5. The ECCM contract on the original chain has passed the Merkle certificate generated in step 2, which verifies that the transaction "really exists" on the source chain, and the original data has not been destroyed or modified. However, it is important to emphasize that transactions should be fully verified before constructing Merkle proofs that will be sent to the target chain. As shown in the design document.
“The management contract fetches the block headers from chain A, verifies whether or not the cross chain parameters and the proof are valid, and then transmits the necessary information to chain B in the form of an event;”
"The management contract obtains the block header from the A chain, verifies whether the cross-chain parameters and proofs are valid, and then transmits the necessary information to the B chain in the form of events;"
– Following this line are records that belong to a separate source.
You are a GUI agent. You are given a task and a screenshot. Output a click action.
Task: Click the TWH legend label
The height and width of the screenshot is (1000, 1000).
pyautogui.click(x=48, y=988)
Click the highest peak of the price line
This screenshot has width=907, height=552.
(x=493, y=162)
Therefore, the target chain (i.e. B-chain) should use Merkle proofs to verify that the received information is uncorrupted and unaltered, and transaction information should be fully verified before being sent to the target chain.
Attachment: Merkle tree (https://en.wikipedia.org/wiki/Merkle_tree) is defined as follows: Hash tree can be used to verify any kind of data stored, processed and transmitted in and between computers. They can help ensure that data blocks received from other peers in the peer-to-peer network are uncorrupted and unaltered, and can even check whether other nodes are lying and sending fake blocks.